My mom is still alive. She immigrated to Canada from Germany when she was about 18. She can still remember the smell of burning flesh from the bombed out buildings. One time the train she was travelling on got strafed. The perfect holes the bullets left in the windows are still very vivid in her mind.
War sucks.
“War is cruelty. There is no use trying to reform it. “, William Tecumseh Sherman
I agree on the first part. It is. By it’s very definition.
But just as there are ways to improve how cattle are butchered, or huge improvements have been made in surgery, so can war be made less wantonly cruel. Using a laser guided missile from a drone, whose operator has been watching, following and verifying his target for days ensures maximum violence is brought upon his head, while leaving his neighbours and cousins unscathed.

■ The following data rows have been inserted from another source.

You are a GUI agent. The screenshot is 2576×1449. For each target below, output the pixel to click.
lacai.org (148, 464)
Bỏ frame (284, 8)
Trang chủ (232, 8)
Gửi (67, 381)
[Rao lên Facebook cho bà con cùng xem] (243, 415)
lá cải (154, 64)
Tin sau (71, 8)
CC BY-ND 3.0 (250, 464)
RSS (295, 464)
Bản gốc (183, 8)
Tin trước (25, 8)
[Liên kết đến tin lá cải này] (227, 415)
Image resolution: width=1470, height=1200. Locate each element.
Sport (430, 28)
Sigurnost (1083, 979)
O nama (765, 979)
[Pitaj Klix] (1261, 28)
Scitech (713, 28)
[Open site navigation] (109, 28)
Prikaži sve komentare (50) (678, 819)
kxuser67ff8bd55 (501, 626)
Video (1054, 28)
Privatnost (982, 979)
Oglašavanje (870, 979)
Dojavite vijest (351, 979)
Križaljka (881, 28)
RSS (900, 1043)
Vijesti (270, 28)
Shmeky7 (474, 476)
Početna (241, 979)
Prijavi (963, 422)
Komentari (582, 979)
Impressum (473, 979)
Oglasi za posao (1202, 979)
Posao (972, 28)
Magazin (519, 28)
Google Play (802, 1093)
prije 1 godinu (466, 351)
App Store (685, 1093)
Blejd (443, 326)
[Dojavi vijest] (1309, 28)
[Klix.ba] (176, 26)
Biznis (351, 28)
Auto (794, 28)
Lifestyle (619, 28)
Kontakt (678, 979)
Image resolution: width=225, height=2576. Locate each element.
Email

But of course when push comes to shove, out come the cluster bombs, the land mines, the napalm, the nukes.
I would argue that’s just a matter of transferring the trauma, instead of lessening it. When we started using more and more UAV’s over the 'Stan instead of traditional troops, there were massive spikes in suicide and accident rates of the operators, and it’s still an issue for the military, last I checked- in some ways, worse than that typically experienced by infantry troops, because of how personal the kills are- you watch the target for days beforehand, watch the kill, then watch the family come, mourn, remove the body parts, and bury them. It’s a different kind of horrific than sending rounds downrange during a frenetic firefight.
As for the family/ close neighbors of the target of those strikes, it’s more personal for them too for the reasons mentioned above, not to mention the psychological effects of feeling constantly like you’re living under this silent, invisible Sword of Damocles that could rain down a Hellfire at any time. In some ways, I’d argue it’s worse than traditional warfare.